Dataset rows
********************

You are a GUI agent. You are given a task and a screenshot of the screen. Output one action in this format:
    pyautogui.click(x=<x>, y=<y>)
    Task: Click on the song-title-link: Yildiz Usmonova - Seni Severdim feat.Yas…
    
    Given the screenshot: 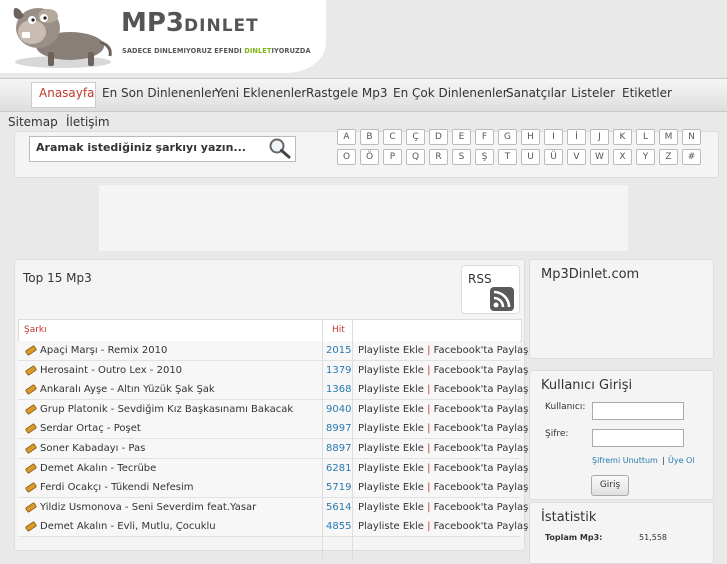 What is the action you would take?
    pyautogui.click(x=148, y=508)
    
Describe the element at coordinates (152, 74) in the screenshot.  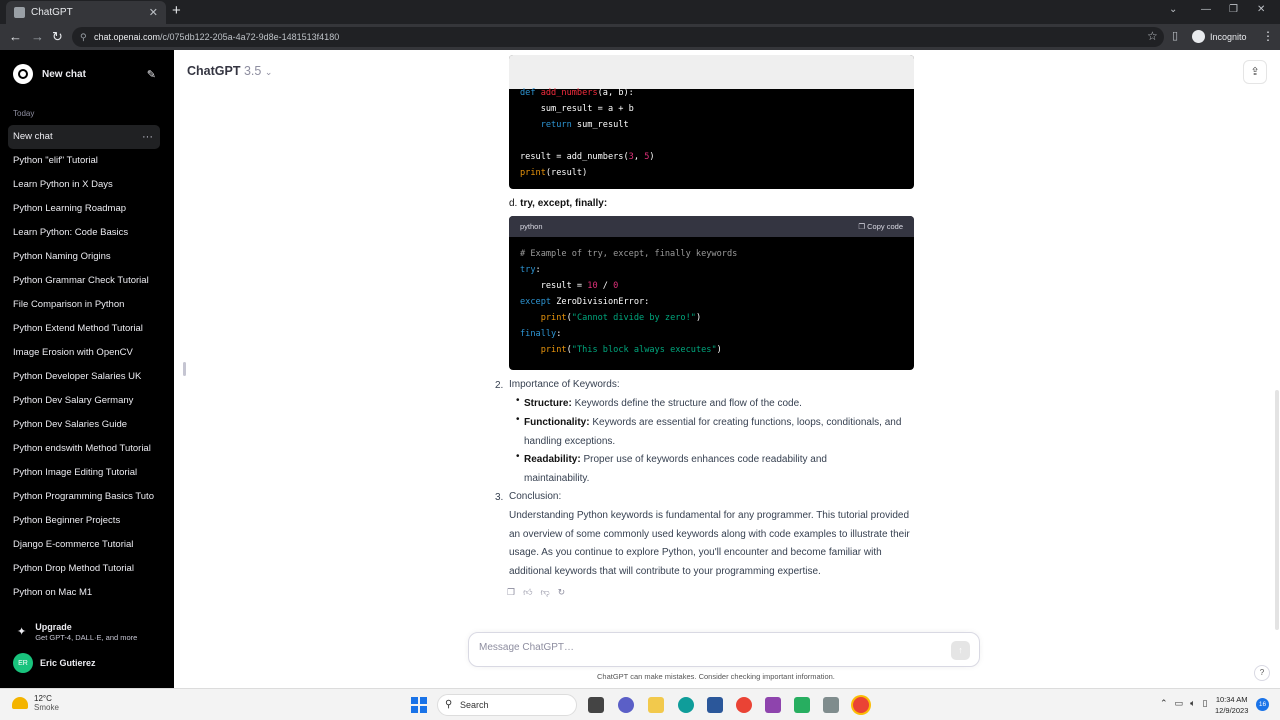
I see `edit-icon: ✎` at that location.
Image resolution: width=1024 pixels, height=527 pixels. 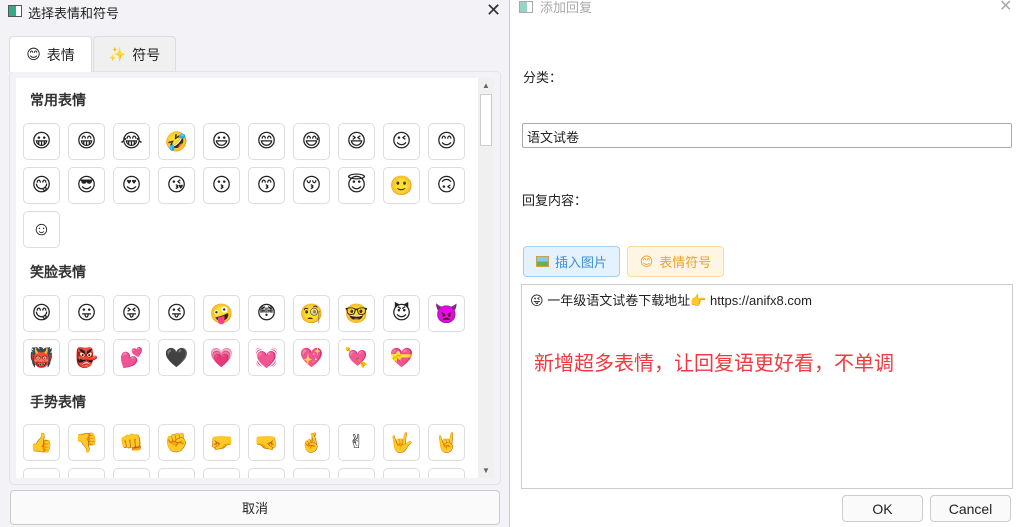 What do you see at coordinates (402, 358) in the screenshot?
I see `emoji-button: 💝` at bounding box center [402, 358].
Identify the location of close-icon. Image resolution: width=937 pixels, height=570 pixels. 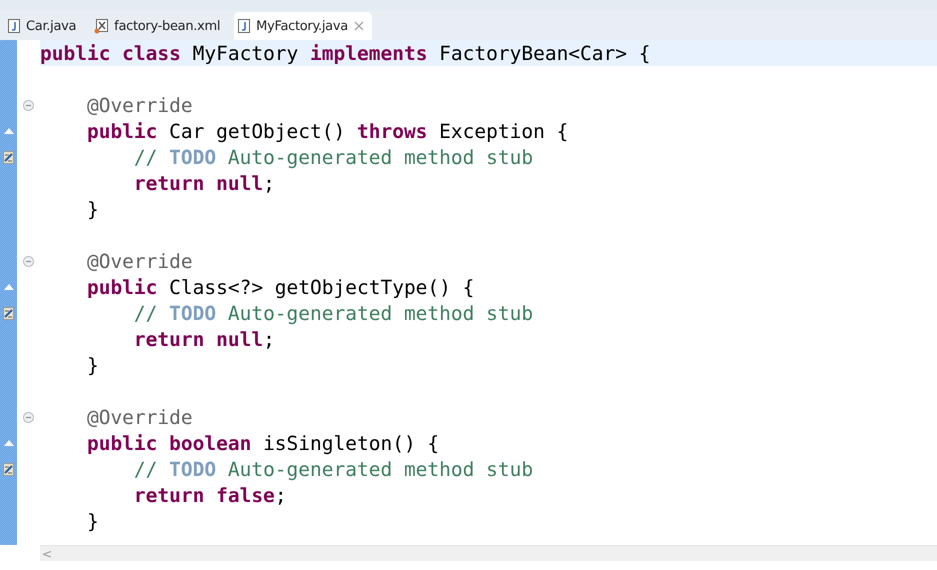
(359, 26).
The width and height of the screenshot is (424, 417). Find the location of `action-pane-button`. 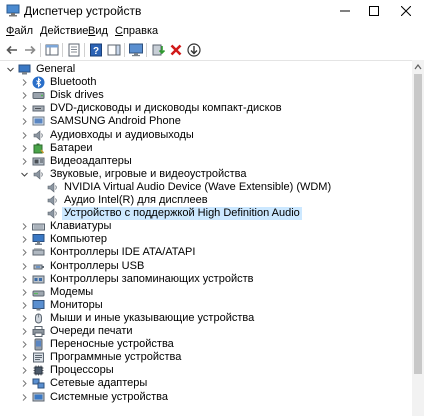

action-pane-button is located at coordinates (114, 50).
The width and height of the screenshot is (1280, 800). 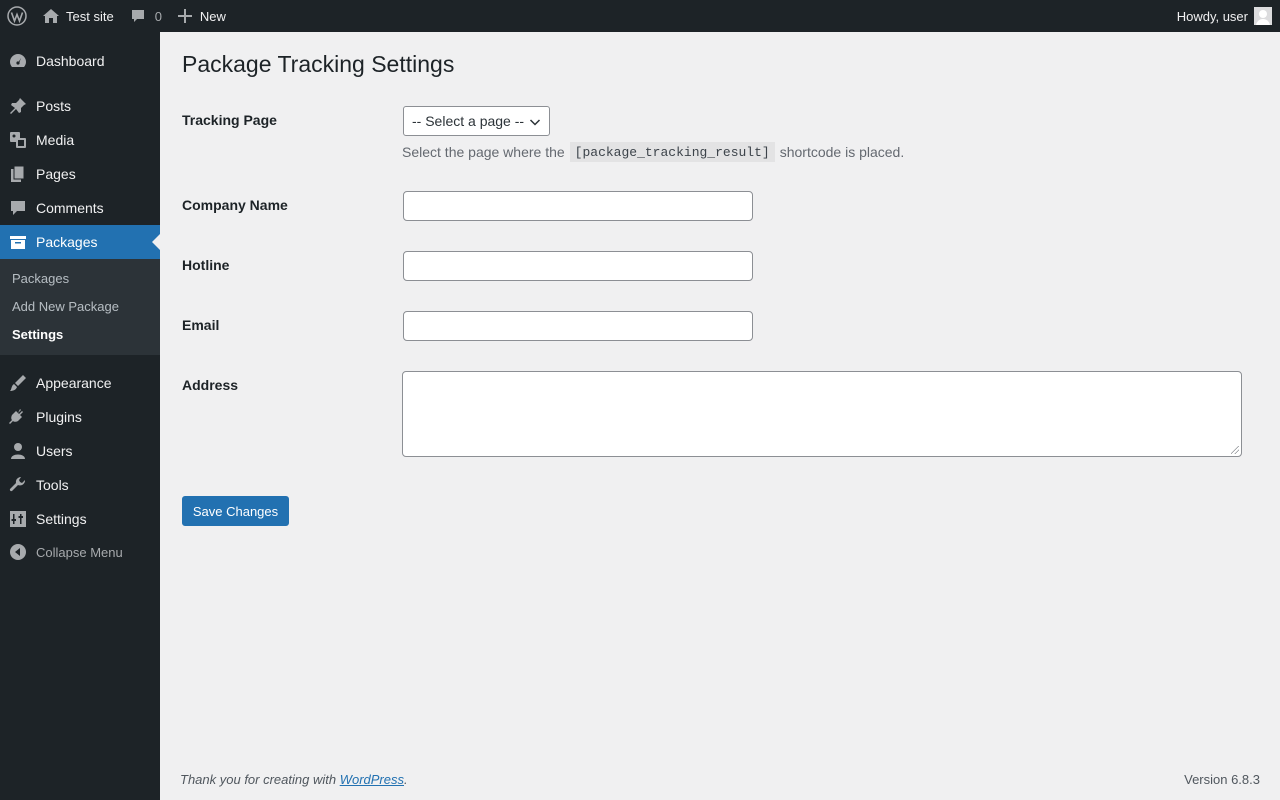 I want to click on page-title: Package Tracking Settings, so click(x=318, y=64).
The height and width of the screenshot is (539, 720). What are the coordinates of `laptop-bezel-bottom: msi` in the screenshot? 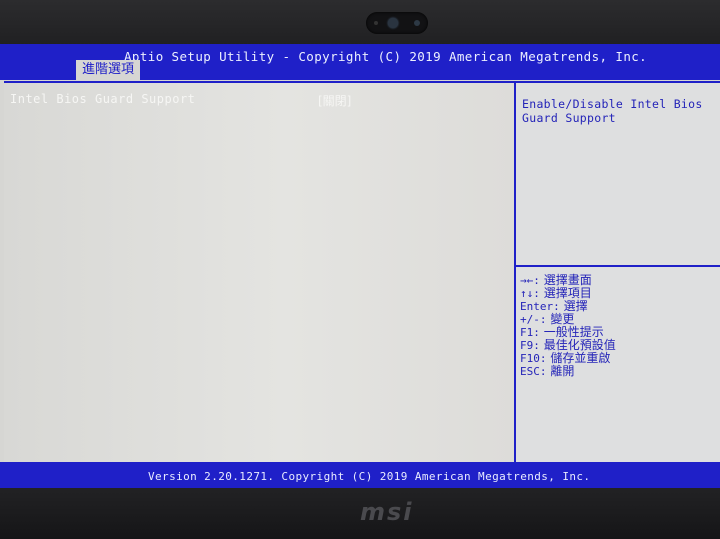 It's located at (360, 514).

********************

PROBLEM REQUIREMENTS:
Format the lines from the beginning of the rows up to and including the line with "Task: Click on" as a Markdown table with the columns Number and Line, leaving out any blank lines.

RESPONSE TO THIS TASK:
| Number | Line |
|---|---|
| 1 | You are a GUI agent. You are given a task and a screenshot of the screen. Output one action in this format: |
| 2 |     pyautogui.click(x=<x>, y=<y>) |
| 3 |     Task: Click on the song-title-link: Yildiz Usmonova - Seni Severdim feat.Yas… |